Saved entries
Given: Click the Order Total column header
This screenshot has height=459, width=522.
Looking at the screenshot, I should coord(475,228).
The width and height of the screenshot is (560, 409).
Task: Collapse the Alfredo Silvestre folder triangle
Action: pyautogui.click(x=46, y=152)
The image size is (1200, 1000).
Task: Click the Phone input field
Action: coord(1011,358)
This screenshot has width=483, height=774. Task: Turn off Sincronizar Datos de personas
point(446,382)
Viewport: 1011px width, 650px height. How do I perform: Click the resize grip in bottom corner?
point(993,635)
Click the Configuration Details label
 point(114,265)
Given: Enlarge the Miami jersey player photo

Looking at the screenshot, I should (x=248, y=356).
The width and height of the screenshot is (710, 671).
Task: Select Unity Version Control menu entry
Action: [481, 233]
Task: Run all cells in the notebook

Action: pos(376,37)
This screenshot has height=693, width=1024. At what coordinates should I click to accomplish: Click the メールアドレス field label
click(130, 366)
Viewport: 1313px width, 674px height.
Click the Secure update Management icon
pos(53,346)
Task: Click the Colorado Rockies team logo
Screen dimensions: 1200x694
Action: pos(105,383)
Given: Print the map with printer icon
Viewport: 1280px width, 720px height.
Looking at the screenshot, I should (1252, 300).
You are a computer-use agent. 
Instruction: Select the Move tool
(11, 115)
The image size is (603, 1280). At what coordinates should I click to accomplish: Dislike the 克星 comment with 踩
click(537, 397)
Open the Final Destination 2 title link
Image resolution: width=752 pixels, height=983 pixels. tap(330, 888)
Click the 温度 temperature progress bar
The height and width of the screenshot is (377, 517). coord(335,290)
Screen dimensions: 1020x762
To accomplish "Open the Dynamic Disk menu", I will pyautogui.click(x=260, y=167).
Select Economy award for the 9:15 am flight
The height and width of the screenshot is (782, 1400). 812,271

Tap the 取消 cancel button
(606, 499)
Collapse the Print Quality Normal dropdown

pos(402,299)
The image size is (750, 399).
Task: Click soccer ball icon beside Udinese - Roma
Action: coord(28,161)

*Activity*. Retype all of the entries. Keep each one exactly as written.

*Response below*.
Given: Click the Order Total column header
This screenshot has height=459, width=522.
Looking at the screenshot, I should coord(475,228).
The width and height of the screenshot is (560, 409).
Task: Collapse the Alfredo Silvestre folder triangle
Action: pyautogui.click(x=46, y=152)
The image size is (1200, 1000).
Task: Click the Phone input field
Action: coord(1011,358)
This screenshot has width=483, height=774. Task: Turn off Sincronizar Datos de personas
point(446,382)
Viewport: 1011px width, 650px height. How do I perform: Click the resize grip in bottom corner?
point(993,635)
Click the Configuration Details label
 point(114,265)
Given: Enlarge the Miami jersey player photo

Looking at the screenshot, I should (x=248, y=356).
The width and height of the screenshot is (710, 671).
Task: Select Unity Version Control menu entry
Action: [481, 233]
Task: Run all cells in the notebook

Action: pos(376,37)
This screenshot has height=693, width=1024. At what coordinates should I click to accomplish: Click the メールアドレス field label
click(130, 366)
Viewport: 1313px width, 674px height.
Click the Secure update Management icon
pos(53,346)
Task: Click the Colorado Rockies team logo
Screen dimensions: 1200x694
Action: pos(105,383)
Given: Print the map with printer icon
Viewport: 1280px width, 720px height.
Looking at the screenshot, I should (1252, 300).
You are a computer-use agent. 
Instruction: Select the Move tool
(11, 115)
The image size is (603, 1280). At what coordinates should I click to accomplish: Dislike the 克星 comment with 踩
click(537, 397)
Open the Final Destination 2 title link
Image resolution: width=752 pixels, height=983 pixels. tap(330, 888)
Click the 温度 temperature progress bar
The height and width of the screenshot is (377, 517). coord(335,290)
Screen dimensions: 1020x762
To accomplish "Open the Dynamic Disk menu", I will pyautogui.click(x=260, y=167).
Select Economy award for the 9:15 am flight
The height and width of the screenshot is (782, 1400). 812,271

Tap the 取消 cancel button
(606, 499)
Collapse the Print Quality Normal dropdown

pos(402,299)
The image size is (750, 399).
Task: Click soccer ball icon beside Udinese - Roma
Action: coord(28,161)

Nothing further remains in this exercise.